Dubai - What started as a five-week boat trip from Australia led to a gruelling stay in the waters of Phuket.

By Abdul Karim Hanif

Published: Fri 22 Jan 2021, 6:39 PM

UAE resident William Pardoe spent 197 days in quarantine — not in a facility or his flat, but onboard a catamaran docked at a marina in Thailand. What started as a five-week boat trip from Australia led to a gruelling stay in the waters of Phuket.

As the Covid-19 pandemic painted a gloomy picture onshore due to mobility restrictions, the world offshore had its own challenges. Border closures stranded over 400,000 seafarers in what was described by the International Maritime Organisation as a ‘deep crew change crisis’.

Among those stuck at sea was William, a 29-year-old British national who spent a six-month quarantine on a 62ft catamaran along with Captain Sam McCracken, First Mate Neil Antrum and his friend Petra Srubarova.

William and the crew had set off from Port Douglas in Australia on April 26, 2020, towards Phuket, which would have taken them five weeks.

“My visa to stay in Australia was expiring and while the world was gradually shutting down, I thought of going on a five-week boat trip with this group of seafarers heading towards Thailand. That will give the world enough time to get over the virus,” said William.

As per the initial plan, the boat would cover the 8,000km journey from Australia to Thailand for its repairs, before being sold off to its new owners in Greece.

Attracted by the offer of $200 a week as stipend, William and his friend Petra joined crewmen Sam and Neil on the journey.

Task list
**1.** Translate this sentence from the news report on the catamaran quarantine into Spanish: "William and the crew had set off from Port Douglas in Australia on April 26, 2020, towards Phuket, which would have taken them five weeks."
**2.** Reproduce the news report on the catamaran quarantine word for word from "By Abdul Karim" to "crew change crisis’.".

Dataset content

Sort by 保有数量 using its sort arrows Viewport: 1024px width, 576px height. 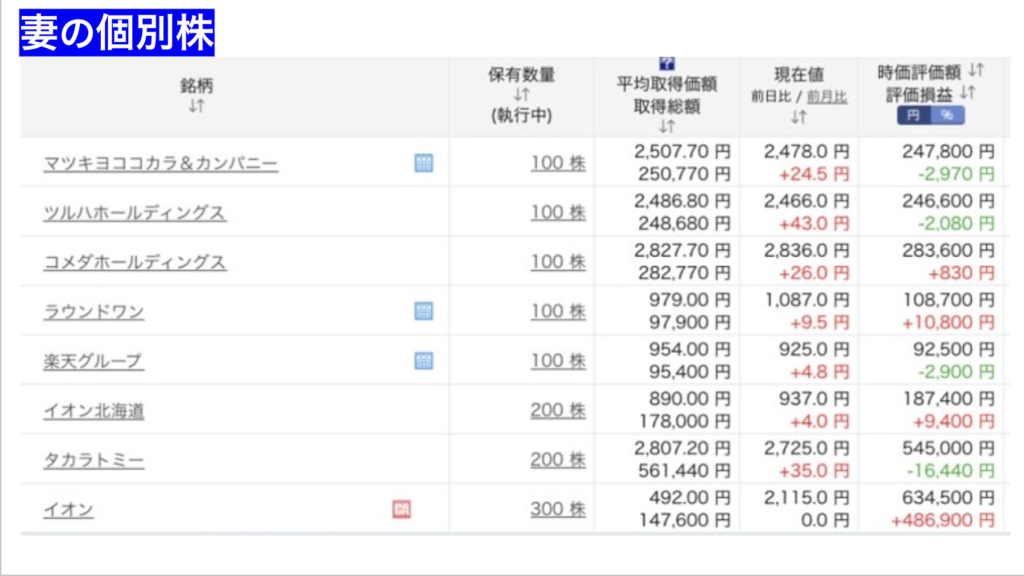tap(521, 94)
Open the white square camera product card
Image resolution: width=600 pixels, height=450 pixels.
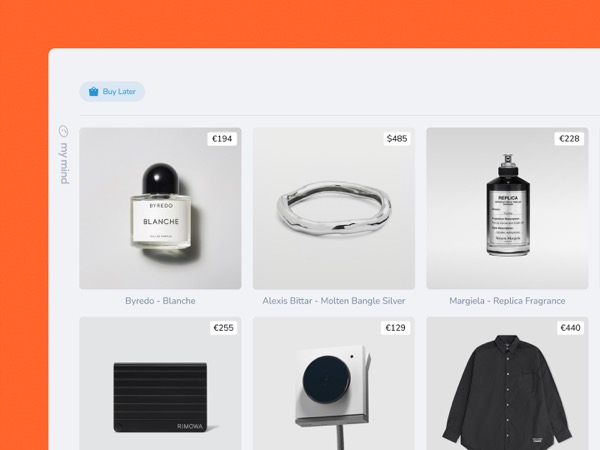tap(334, 383)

Responses by task
**1.** William y la tripulación habían zarpado de Port Douglas, en Australia, el 26 de abril de 2020, rumbo a Phuket, un viaje que les habría llevado cinco semanas.

**2.**
By Abdul Karim Hanif

Published: Fri 22 Jan 2021, 6:39 PM

UAE resident William Pardoe spent 197 days in quarantine — not in a facility or his flat, but onboard a catamaran docked at a marina in Thailand. What started as a five-week boat trip from Australia led to a gruelling stay in the waters of Phuket.

As the Covid-19 pandemic painted a gloomy picture onshore due to mobility restrictions, the world offshore had its own challenges. Border closures stranded over 400,000 seafarers in what was described by the International Maritime Organisation as a ‘deep crew change crisis’.